Data shown:
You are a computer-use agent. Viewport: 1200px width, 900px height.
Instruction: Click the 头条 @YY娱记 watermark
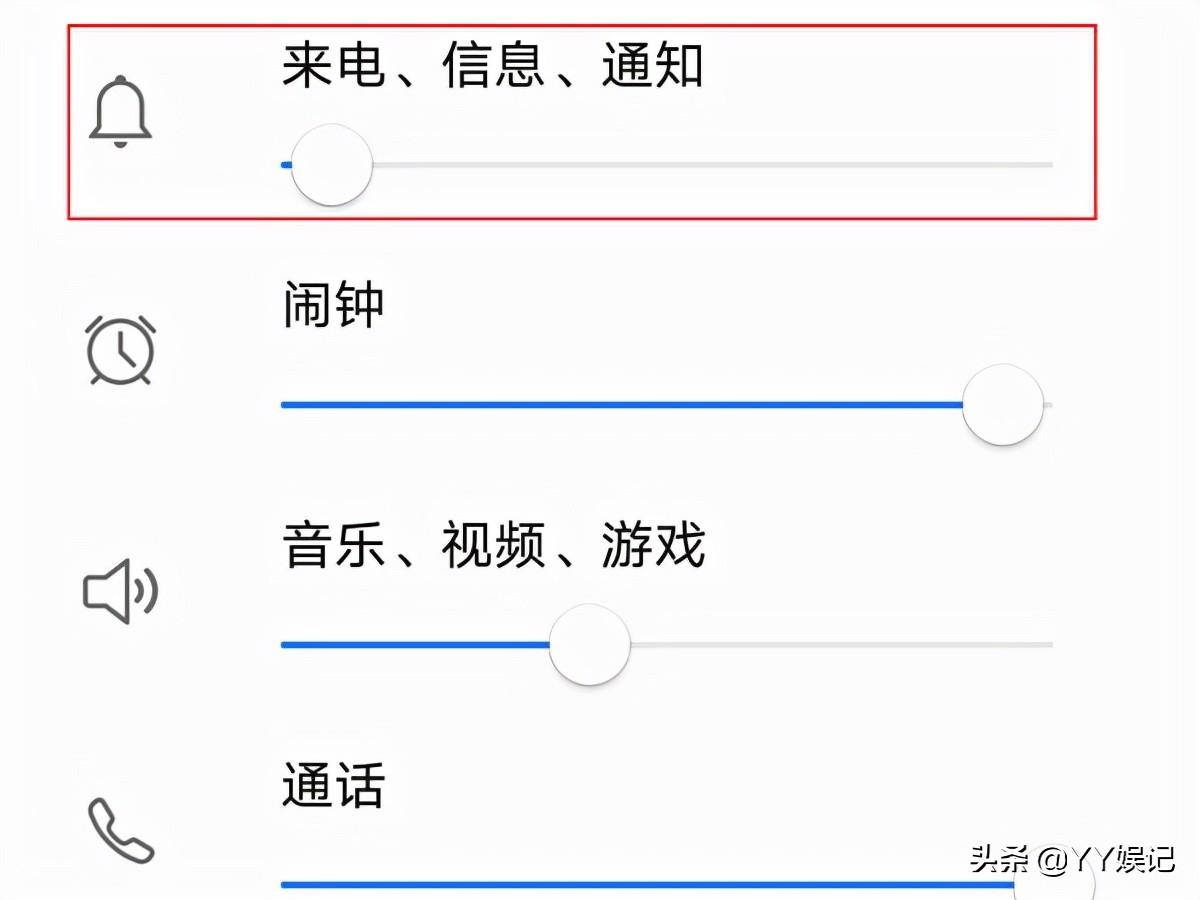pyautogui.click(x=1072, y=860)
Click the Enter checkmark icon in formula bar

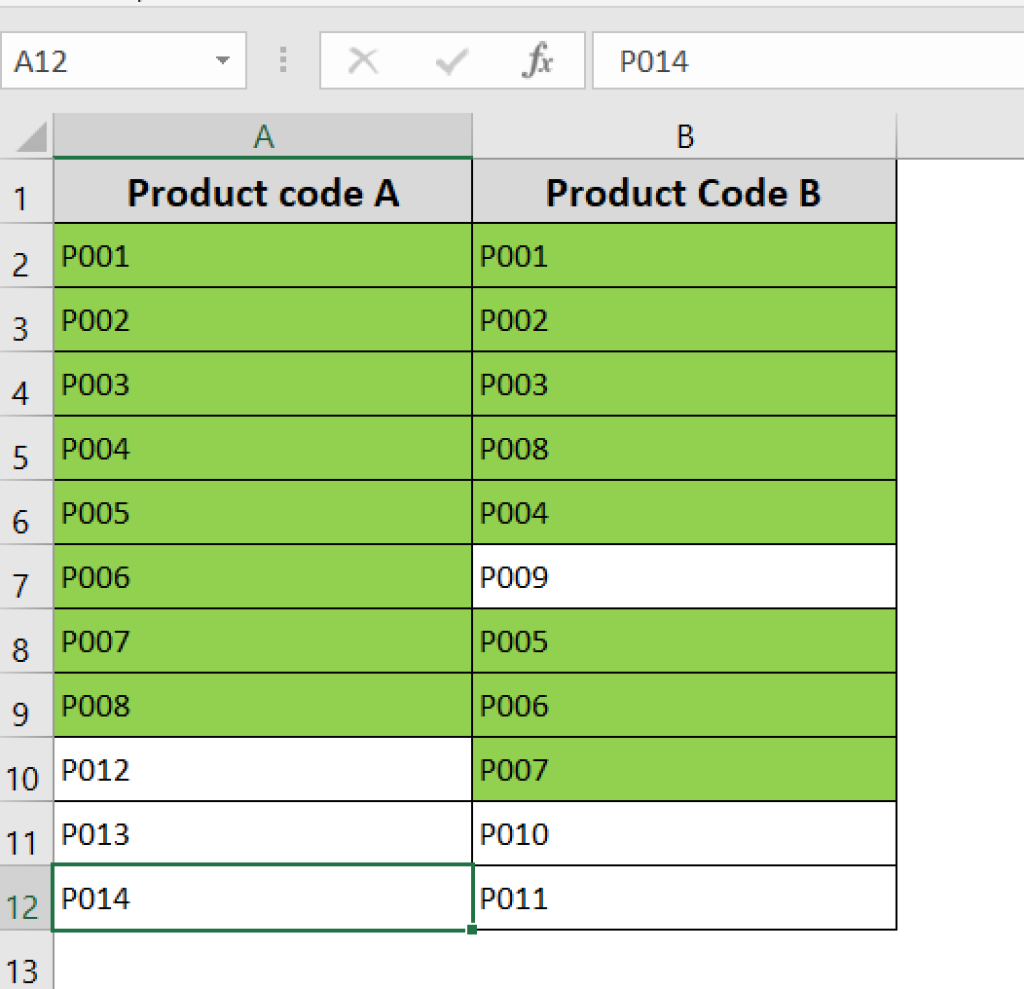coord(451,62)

--

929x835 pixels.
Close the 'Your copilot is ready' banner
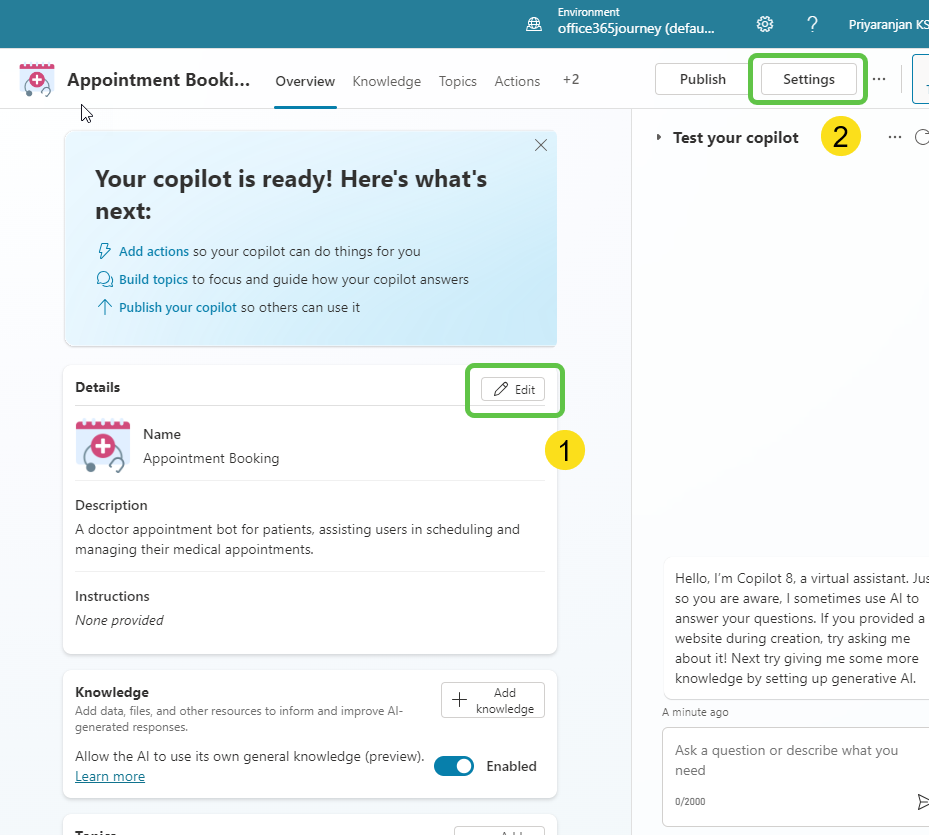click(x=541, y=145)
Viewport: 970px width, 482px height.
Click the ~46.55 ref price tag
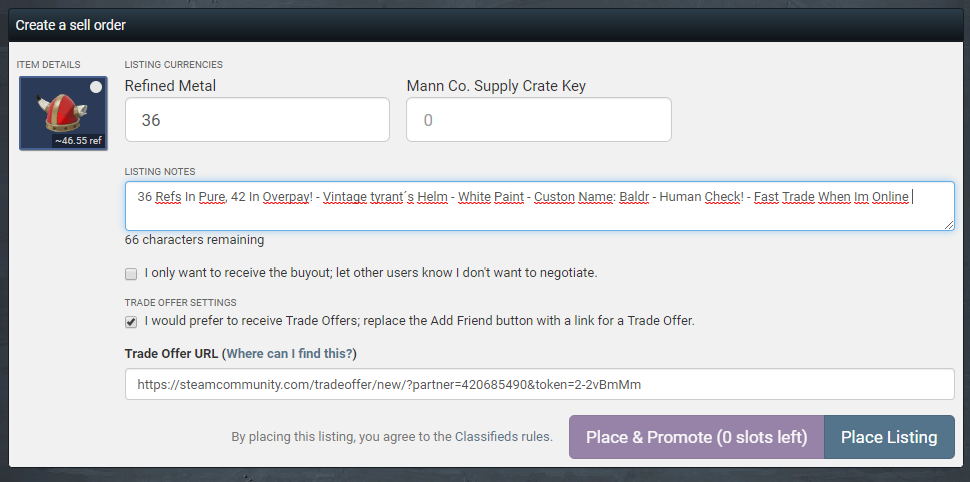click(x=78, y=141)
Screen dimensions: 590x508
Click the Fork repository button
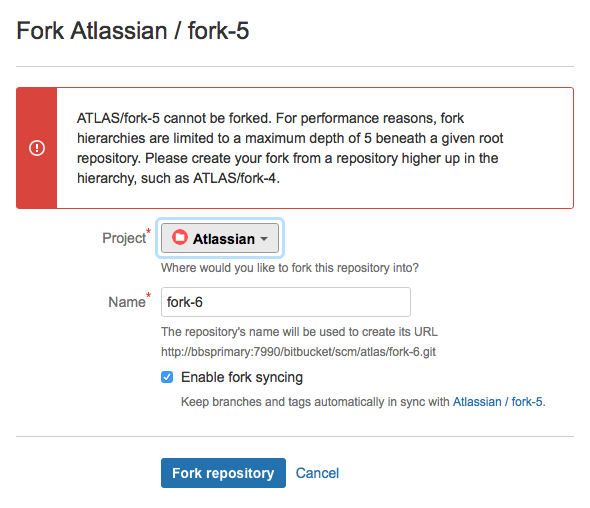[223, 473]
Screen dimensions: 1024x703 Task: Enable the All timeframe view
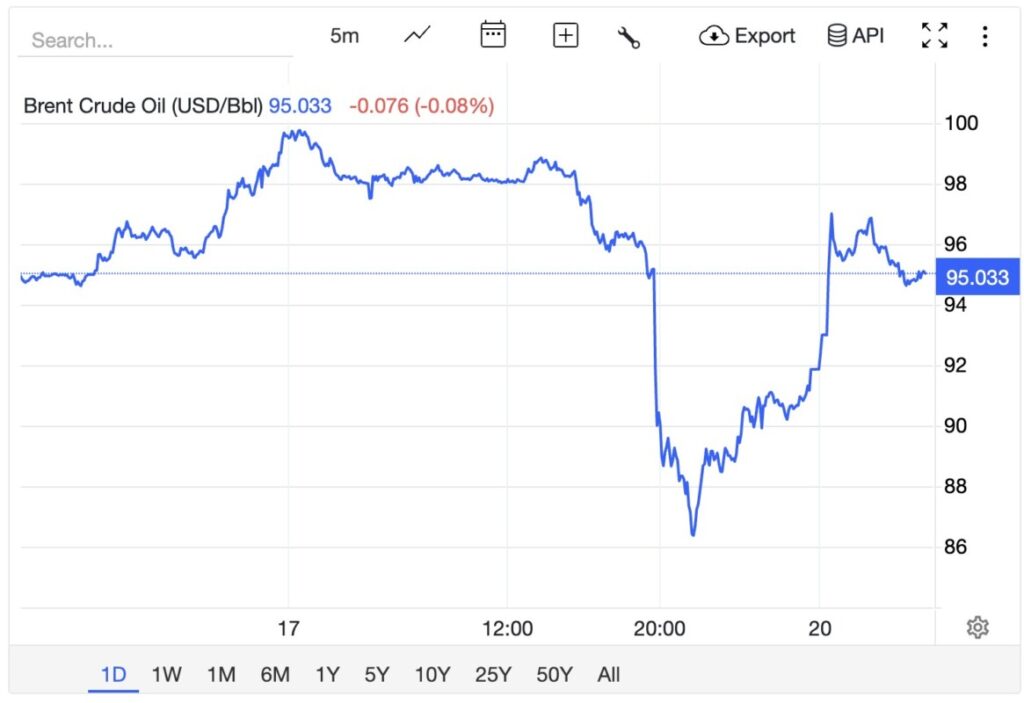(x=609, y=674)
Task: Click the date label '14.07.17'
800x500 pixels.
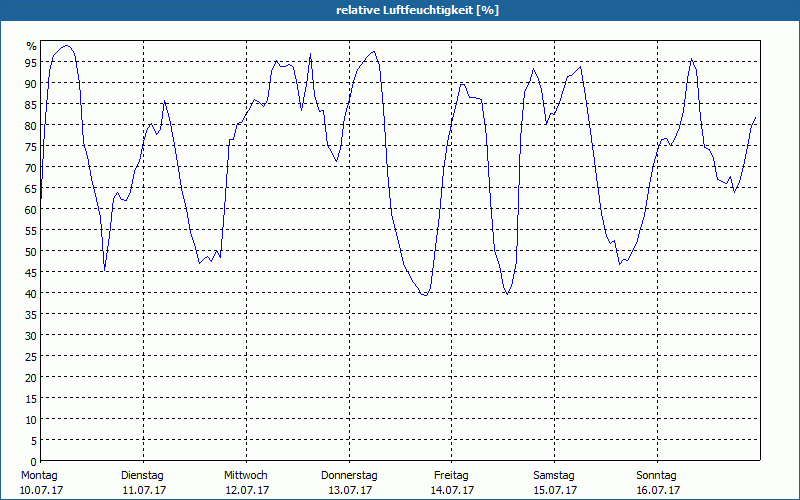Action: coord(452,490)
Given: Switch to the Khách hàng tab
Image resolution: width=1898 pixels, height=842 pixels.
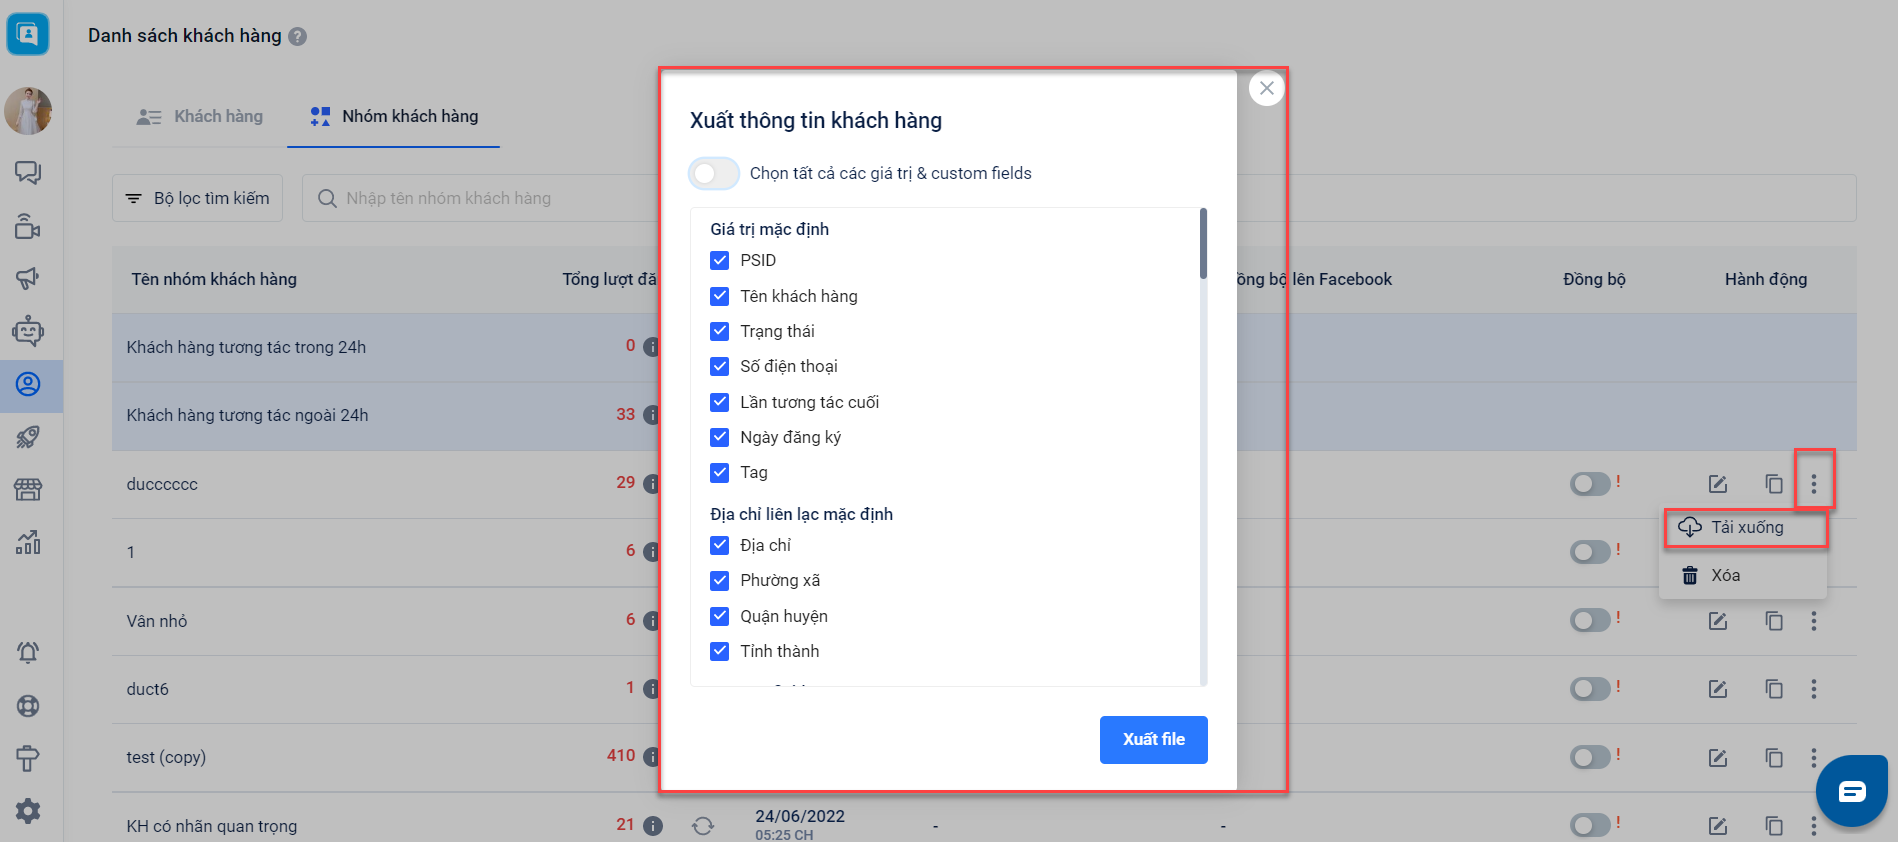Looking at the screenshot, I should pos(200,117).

Exercise brief: For each line above that contains the word "Viewport", make a copy.

Task answer:
You are a computer-use agent. Viewport: 1200px width, 900px height.
Viewport: 970px width, 482px height.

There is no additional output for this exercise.